Service chiefs mull over how to spend their new bounty
In November of 2017, Congress backed President Trump’s call for a bigger military, to the tune of a $700 billion defense appropriation. On Monday, secretaries of the Army, Navy, and Air Force met at the Center for Strategic and International Studies to discuss how they would spend it.
The most important step, the secretaries agreed, is to attract talented recruits. The military is engaged in a “talent war” with the private sector, said Navy Secretary Richard Spencer, and will have to develop flexible benefits to stay competitive. Spencer wants an “on-off ramp” for cyber employees, and a 401(k) fund that sticks with them as they transition in and out of civilian life.
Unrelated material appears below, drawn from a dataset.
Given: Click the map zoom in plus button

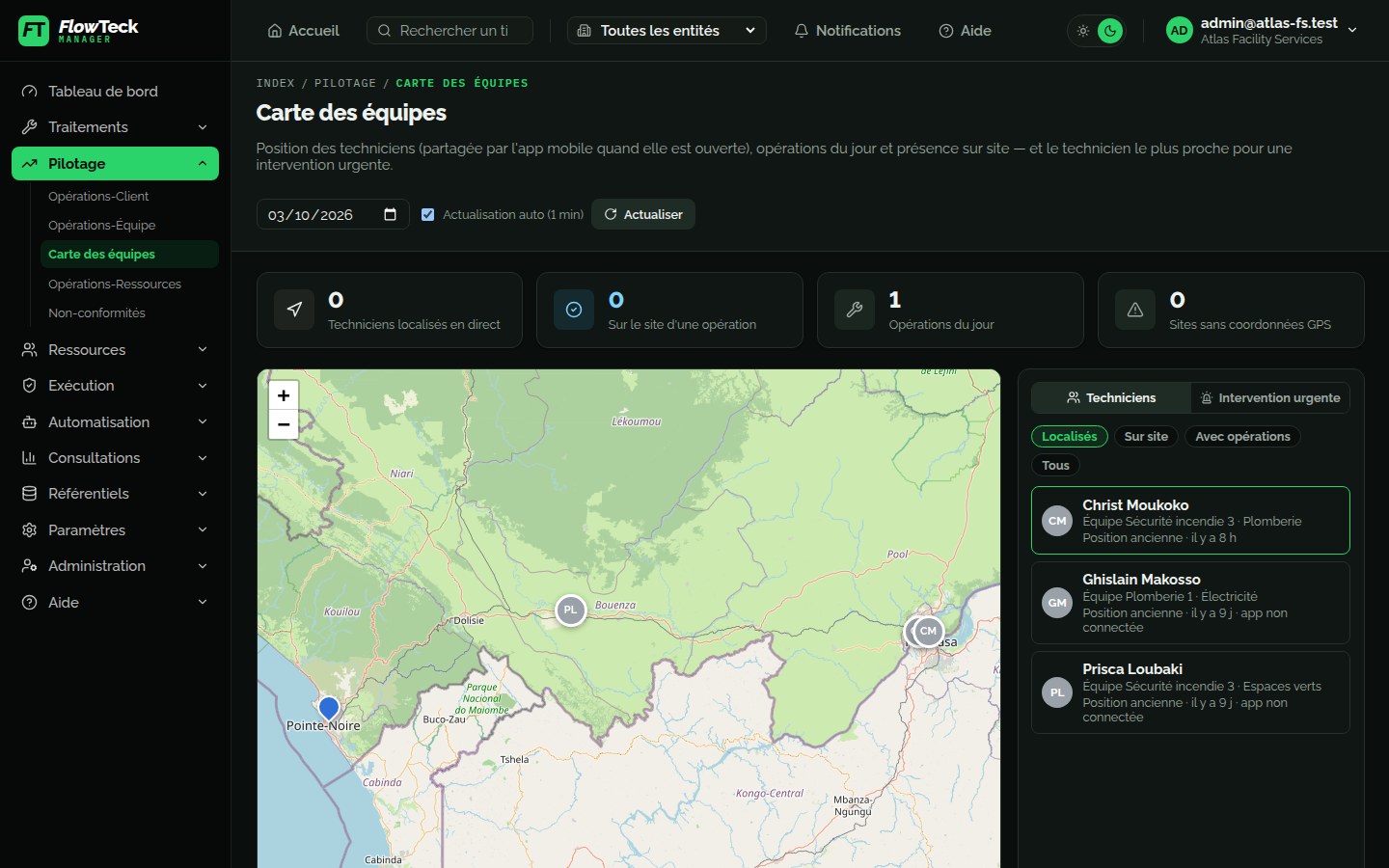Looking at the screenshot, I should click(x=284, y=395).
To develop cutting-edge technologies for those recruits, the military may have to reform its acquisition process. “We have to be able to get things to the war fighter quicker, and at a more efficient price point,” said Spencer, who said the Navy has to be a more “responsible buyer” in the future. “If I were in Congress,” he said, “I’d ask for receipts.”
Finally, the military needs to develop what Army Secretary Mark Esper called “multi-domain” preparedness—a reference to the combat domains of ground, sea, air, space, and cyber. An integrated command structure will allow decision-makers to “fuse” data from across these domains, former Air Force Secretary Deborah Lee James said.